After finding the line with "851x540 pixels." in the data below, set down exactly each line through the one with "Click verified badge in the 关注 profile name", inclusive, and stop there.

Records for the exercise ▸
=== Begin Enclosure ===

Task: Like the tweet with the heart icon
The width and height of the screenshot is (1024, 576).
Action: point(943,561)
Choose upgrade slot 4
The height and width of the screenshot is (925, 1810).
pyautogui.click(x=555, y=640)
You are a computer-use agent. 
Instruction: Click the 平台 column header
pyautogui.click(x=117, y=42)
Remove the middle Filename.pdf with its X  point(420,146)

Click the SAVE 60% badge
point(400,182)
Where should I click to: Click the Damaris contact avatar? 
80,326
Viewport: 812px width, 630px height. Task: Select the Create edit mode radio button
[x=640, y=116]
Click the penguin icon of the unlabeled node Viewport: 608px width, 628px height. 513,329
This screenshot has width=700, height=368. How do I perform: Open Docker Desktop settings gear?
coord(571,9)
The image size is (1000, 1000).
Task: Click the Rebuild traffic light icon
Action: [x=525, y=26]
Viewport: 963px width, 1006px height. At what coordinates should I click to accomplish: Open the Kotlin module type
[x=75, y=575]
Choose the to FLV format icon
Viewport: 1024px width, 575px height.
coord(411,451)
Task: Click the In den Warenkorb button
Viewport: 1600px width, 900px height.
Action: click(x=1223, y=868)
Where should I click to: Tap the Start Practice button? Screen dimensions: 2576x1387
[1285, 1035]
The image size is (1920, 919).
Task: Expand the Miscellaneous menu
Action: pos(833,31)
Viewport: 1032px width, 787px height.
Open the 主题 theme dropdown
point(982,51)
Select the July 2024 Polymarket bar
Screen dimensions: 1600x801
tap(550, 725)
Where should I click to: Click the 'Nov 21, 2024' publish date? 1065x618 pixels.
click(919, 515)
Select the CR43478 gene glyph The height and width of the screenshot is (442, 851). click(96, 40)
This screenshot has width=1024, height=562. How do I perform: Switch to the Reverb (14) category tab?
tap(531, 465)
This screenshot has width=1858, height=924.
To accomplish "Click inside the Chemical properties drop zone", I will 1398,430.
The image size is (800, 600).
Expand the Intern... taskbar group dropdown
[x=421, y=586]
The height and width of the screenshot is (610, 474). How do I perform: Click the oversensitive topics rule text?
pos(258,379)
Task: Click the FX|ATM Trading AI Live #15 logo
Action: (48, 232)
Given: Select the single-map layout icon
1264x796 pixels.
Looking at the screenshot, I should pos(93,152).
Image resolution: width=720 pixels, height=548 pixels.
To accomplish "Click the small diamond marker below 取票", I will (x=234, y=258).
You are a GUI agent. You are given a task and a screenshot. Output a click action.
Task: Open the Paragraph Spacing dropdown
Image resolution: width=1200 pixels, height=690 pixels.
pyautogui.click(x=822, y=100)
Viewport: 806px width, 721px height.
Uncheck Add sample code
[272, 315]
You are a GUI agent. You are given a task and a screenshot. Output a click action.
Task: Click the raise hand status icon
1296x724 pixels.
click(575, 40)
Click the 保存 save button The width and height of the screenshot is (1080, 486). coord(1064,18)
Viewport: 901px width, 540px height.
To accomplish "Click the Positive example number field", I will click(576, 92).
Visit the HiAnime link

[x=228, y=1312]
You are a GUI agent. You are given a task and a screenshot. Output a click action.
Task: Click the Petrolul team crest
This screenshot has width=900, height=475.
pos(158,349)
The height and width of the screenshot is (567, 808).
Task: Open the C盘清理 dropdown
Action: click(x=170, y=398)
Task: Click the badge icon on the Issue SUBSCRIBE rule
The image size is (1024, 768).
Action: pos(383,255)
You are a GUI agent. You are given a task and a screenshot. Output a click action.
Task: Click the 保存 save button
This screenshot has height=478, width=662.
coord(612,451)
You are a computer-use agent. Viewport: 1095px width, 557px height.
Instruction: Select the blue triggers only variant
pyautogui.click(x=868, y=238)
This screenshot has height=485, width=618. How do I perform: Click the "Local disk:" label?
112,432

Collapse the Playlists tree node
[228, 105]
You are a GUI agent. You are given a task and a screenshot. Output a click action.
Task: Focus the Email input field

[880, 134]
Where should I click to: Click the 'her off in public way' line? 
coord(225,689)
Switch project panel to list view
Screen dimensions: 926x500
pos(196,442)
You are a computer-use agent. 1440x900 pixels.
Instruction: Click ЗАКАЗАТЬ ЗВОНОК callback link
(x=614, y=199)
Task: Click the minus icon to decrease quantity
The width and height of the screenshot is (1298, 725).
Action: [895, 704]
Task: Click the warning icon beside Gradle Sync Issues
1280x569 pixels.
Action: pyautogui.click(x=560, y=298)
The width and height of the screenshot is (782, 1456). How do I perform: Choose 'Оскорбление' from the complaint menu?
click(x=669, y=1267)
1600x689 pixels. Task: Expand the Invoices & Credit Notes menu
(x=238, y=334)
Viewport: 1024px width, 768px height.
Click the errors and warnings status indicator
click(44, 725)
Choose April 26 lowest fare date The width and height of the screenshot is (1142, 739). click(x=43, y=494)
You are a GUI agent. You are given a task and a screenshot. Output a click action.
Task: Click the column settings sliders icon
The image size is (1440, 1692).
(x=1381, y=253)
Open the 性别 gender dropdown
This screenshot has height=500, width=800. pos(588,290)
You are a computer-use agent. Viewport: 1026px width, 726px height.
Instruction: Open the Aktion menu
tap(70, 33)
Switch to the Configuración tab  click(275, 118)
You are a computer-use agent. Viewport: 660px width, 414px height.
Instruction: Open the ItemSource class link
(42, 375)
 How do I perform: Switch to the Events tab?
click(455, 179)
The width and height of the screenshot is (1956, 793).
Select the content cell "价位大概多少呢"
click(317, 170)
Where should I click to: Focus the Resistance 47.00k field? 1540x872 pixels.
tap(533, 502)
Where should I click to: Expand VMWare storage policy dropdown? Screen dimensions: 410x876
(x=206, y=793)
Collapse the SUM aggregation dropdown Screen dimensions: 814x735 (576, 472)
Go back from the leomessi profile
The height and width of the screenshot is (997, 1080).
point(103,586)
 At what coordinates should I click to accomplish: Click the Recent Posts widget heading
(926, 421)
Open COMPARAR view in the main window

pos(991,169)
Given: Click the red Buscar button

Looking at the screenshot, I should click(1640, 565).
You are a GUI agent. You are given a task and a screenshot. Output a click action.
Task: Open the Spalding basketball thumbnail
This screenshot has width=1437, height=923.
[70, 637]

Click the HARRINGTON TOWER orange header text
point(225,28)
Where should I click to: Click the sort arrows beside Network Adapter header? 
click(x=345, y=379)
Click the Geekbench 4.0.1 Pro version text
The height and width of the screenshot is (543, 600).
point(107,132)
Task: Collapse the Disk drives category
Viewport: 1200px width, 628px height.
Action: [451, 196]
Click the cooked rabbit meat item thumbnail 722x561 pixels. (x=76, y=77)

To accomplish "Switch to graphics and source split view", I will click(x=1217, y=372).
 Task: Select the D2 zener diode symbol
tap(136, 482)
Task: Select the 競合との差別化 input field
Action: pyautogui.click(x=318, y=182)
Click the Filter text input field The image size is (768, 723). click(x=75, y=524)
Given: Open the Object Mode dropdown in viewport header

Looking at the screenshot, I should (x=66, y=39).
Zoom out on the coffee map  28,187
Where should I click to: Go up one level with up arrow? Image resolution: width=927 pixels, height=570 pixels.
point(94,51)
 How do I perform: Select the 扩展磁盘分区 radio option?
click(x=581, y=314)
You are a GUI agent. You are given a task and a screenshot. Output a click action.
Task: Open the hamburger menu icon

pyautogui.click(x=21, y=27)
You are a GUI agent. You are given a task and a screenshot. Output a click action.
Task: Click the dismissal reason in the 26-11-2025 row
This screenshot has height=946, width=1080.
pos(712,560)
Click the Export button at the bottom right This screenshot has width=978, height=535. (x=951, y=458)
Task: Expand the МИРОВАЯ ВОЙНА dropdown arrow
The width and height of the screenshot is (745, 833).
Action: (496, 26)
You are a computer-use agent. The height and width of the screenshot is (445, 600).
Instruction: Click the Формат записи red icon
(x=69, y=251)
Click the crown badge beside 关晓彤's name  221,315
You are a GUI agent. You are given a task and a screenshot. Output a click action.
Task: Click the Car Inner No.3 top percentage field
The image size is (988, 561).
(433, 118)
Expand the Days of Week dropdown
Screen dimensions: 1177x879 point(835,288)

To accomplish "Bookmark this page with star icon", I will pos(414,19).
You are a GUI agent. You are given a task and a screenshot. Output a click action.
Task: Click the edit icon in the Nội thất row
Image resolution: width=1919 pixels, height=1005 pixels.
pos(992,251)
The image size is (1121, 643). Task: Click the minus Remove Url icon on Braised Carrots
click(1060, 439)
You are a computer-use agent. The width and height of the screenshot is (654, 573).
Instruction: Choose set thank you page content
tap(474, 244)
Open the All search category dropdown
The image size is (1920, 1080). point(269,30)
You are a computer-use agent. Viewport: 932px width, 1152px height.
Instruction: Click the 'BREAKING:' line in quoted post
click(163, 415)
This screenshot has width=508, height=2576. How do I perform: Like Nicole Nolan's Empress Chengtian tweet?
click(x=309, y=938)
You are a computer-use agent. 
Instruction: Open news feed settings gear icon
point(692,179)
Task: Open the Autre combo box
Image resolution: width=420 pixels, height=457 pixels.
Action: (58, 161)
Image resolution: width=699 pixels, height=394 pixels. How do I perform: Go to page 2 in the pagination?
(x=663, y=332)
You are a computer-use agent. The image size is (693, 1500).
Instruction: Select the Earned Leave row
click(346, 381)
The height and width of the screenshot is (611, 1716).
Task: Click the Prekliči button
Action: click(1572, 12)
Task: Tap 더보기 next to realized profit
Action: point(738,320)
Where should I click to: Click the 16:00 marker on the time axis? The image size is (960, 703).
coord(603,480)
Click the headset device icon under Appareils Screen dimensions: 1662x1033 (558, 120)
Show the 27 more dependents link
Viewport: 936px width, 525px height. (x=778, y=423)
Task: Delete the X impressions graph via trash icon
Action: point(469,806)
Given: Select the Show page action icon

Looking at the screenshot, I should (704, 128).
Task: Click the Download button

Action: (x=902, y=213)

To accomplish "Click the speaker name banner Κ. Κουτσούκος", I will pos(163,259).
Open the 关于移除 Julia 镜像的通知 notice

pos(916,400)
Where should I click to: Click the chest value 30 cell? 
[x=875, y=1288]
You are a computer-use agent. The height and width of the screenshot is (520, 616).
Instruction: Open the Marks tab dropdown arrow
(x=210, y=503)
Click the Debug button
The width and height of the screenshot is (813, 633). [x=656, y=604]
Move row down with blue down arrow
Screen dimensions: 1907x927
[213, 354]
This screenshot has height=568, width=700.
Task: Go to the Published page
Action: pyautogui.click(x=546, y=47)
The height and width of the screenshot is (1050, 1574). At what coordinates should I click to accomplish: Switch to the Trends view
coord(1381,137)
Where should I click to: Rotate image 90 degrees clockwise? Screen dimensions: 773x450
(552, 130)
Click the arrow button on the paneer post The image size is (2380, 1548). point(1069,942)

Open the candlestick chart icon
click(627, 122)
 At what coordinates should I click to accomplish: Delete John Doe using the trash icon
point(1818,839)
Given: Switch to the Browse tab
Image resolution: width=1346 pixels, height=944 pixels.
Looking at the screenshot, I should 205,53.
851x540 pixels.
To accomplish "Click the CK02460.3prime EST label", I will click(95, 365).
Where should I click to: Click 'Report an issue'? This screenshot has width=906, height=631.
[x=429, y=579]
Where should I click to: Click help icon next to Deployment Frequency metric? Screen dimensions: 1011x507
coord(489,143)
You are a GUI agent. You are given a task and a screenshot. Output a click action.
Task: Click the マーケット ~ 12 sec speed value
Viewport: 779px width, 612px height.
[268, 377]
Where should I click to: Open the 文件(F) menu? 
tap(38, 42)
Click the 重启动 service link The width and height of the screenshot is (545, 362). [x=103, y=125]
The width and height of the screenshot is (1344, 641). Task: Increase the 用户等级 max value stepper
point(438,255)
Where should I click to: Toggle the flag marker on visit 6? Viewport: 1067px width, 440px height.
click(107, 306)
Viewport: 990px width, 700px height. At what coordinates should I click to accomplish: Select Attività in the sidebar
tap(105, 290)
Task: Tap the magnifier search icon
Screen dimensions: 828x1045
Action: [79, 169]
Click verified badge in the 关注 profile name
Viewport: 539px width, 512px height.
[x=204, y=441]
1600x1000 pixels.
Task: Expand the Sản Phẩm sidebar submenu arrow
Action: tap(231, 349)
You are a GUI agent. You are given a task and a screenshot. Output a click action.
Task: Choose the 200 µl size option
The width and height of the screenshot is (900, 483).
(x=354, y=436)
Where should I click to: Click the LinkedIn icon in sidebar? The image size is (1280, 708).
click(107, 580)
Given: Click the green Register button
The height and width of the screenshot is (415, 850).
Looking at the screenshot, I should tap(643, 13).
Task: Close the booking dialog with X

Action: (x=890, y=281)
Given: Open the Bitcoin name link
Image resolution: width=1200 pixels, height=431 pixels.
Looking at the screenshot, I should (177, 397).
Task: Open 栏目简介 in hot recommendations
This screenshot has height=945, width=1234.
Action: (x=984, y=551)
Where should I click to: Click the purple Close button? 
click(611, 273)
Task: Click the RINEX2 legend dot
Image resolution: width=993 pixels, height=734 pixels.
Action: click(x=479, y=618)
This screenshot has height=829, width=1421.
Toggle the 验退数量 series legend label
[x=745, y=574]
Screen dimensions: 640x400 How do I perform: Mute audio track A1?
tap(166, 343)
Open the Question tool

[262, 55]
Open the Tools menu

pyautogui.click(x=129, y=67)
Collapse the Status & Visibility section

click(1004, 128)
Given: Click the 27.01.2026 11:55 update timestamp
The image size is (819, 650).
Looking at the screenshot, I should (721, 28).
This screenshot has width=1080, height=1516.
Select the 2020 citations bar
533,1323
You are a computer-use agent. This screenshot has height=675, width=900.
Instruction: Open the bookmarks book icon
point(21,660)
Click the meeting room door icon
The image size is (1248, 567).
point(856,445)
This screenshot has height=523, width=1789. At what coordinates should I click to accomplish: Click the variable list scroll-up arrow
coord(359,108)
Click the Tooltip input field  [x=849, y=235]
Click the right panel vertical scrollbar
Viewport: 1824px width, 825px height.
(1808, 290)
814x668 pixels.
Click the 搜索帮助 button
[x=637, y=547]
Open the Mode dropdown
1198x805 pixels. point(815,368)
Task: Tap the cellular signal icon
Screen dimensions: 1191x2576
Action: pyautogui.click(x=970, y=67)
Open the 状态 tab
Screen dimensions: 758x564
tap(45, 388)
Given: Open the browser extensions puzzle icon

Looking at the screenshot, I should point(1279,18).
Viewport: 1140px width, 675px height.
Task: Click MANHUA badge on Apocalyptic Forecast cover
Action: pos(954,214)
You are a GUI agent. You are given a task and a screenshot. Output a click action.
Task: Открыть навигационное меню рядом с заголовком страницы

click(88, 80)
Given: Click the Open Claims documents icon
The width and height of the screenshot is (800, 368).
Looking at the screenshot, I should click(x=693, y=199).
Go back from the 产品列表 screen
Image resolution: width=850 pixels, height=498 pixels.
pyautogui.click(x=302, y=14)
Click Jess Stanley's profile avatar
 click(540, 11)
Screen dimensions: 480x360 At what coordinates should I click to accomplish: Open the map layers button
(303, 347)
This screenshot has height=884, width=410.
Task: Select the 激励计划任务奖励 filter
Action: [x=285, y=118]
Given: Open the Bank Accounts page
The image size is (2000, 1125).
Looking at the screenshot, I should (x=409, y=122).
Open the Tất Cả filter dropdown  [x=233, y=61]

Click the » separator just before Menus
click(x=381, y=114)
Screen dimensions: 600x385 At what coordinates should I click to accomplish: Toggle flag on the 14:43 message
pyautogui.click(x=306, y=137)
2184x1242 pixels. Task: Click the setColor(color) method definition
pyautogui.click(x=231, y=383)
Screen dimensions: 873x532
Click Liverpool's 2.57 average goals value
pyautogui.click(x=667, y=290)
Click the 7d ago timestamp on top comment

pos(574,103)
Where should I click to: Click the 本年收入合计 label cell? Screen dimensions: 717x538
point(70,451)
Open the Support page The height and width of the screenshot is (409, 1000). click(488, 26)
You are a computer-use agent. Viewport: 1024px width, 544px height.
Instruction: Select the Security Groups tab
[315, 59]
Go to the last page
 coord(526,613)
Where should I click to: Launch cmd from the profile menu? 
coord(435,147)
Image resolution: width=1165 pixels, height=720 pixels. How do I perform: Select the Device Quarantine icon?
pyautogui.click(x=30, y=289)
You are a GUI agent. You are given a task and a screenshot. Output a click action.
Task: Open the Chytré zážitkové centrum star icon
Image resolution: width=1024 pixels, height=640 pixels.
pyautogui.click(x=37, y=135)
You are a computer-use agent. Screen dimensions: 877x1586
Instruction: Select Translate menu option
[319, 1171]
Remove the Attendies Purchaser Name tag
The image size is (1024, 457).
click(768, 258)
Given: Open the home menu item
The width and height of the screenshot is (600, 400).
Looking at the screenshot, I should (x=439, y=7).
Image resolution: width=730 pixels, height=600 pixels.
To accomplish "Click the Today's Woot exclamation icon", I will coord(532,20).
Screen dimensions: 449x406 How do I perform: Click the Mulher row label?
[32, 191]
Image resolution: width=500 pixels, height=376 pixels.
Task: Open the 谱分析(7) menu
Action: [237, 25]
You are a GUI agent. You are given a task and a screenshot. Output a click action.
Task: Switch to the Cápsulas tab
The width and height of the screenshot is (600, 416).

=== End Enclosure ===

Answer box ▸
851x540 pixels.
To accomplish "Click the CK02460.3prime EST label", I will click(95, 365).
Where should I click to: Click 'Report an issue'? This screenshot has width=906, height=631.
[x=429, y=579]
Where should I click to: Click help icon next to Deployment Frequency metric? Screen dimensions: 1011x507
coord(489,143)
You are a GUI agent. You are given a task and a screenshot. Output a click action.
Task: Click the マーケット ~ 12 sec speed value
Viewport: 779px width, 612px height.
[268, 377]
Where should I click to: Open the 文件(F) menu? 
tap(38, 42)
Click the 重启动 service link The width and height of the screenshot is (545, 362). [x=103, y=125]
The width and height of the screenshot is (1344, 641). Task: Increase the 用户等级 max value stepper
point(438,255)
Where should I click to: Toggle the flag marker on visit 6? Viewport: 1067px width, 440px height.
click(107, 306)
Viewport: 990px width, 700px height. At what coordinates should I click to accomplish: Select Attività in the sidebar
tap(105, 290)
Task: Tap the magnifier search icon
Screen dimensions: 828x1045
Action: [79, 169]
Click verified badge in the 关注 profile name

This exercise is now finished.